Jason ignores the barb. His tone grows serious. "Look Lyla, they're getting married, and you can't change that. Pretending it's not going to happen, backing out of going to this wedding? At the last minute? Not gonna change things."
"She's not right for him."
"And you know this because . . .?"
"Because. Because," she splutters, "I – when I've seen him – they just don't seem right together is all."
"Well, I've seen them together, too. And I think they're just fine."
"Not like we were," Lyla says quietly.
And there it is. The unspoken 'something else' that Jason's supposed to pretend he doesn't see. "No, they're not," Jason finally says. Gently. "They're not like you were. You were pretty great together. . . . But you're not together anymore."
Lyla doesn't respond.
"You could always go all 'Mrs. Robinson' on him and just show up to break up the wedding," Jason laughs, trying to lighten the mood.
"I'm with someone, too, Jason," Lyla says quietly. "I'm not just . . . sitting here waiting for Tim to come get me. I don't live in some fantasy world."
"Ah ha, so you admit, Miss Garrity, that, in your fantasy world, Timmy drops everything and comes running to your rescue."
"Enough with the cross-examination, Jason; I'm the lawyer here," Lyla laughs. Grudgingly. "Anyway, there's nothing to rescue me from. I'm happy. William makes me happy. He's . . . great. He's – did I tell you he's been promoted to partner?"

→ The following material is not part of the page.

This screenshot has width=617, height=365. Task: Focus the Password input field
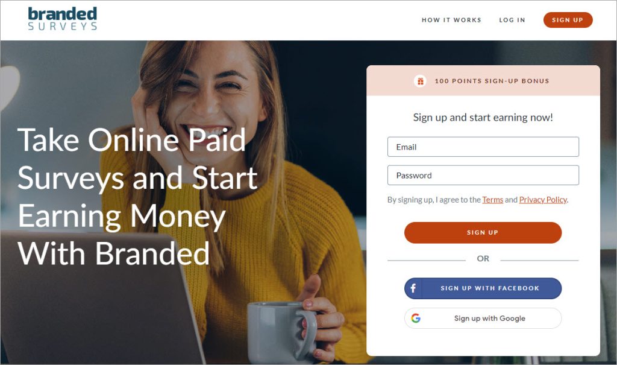483,176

"Changing the subject, Garrity."
"I'm not changing the subject. I'm just telling you that things are good here. I'm not sitting around waiting for Tim."

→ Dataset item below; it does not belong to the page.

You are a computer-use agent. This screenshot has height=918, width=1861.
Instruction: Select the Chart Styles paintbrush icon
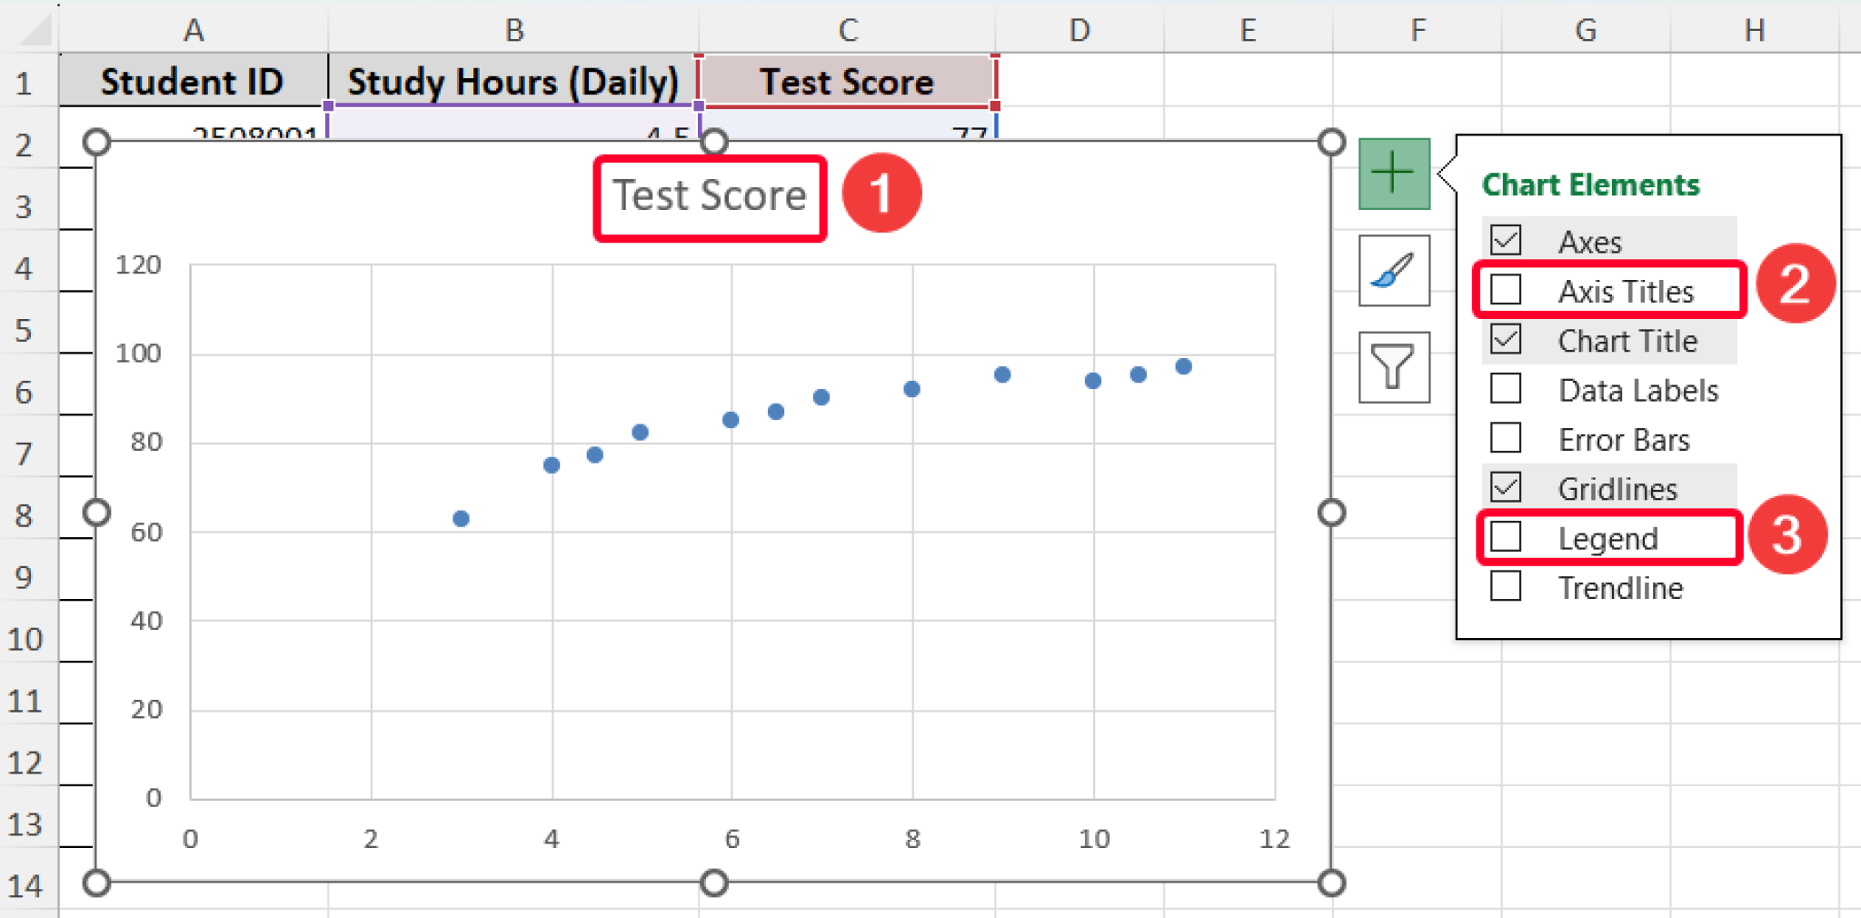(x=1393, y=271)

"Okay. But, for some reason, you can't stand the thought of Tim being with someone else."
"That's not what this is about."
"It isn't? 'Cause it seems, from where I'm sitting, that Timmy could be marrying Mother Theresa, and you'd be flipping out."
"Mother Theresa is dead."
"Fine then, Hillary Clinton."
"That would be interesting."
"Come on, Lyla."
"So, if I didn't like who you were marrying, you'd assume I was still in love with you?"
"Are you still in love with him?" Jason already knows the answer to this question.
"I'm asking you the question. Is that the way this works? Showing concern for a friend must somehow be misguided jealousy? If I didn't like the person you ended up with, it would mean I'd have to be in love with you?"
"No," Jason says. "Not with me. . . . But you and I didn't have what you and Timmy had. And there's no reason to think he's making some huge mistake here unless you're still in love with him. And, well, whaddaya know? You are still in love with him."
"I'm not," Lyla says heatedly. "And even if I were, it wouldn't matter. Because I'm here, in Washington. With William. And he's there, in Dillon. With Tyra." Lyla can't even utter her name without feeling the bile rise in her throat.
Jason tries one more time. "If nothing else, Tyra loves him. Doesn't that mean something? Isn't that worth something? That she's going to try to make him happy? That she wants to make him happy? Don't you want that for him? If you love him, if you still love him, you should want that for him."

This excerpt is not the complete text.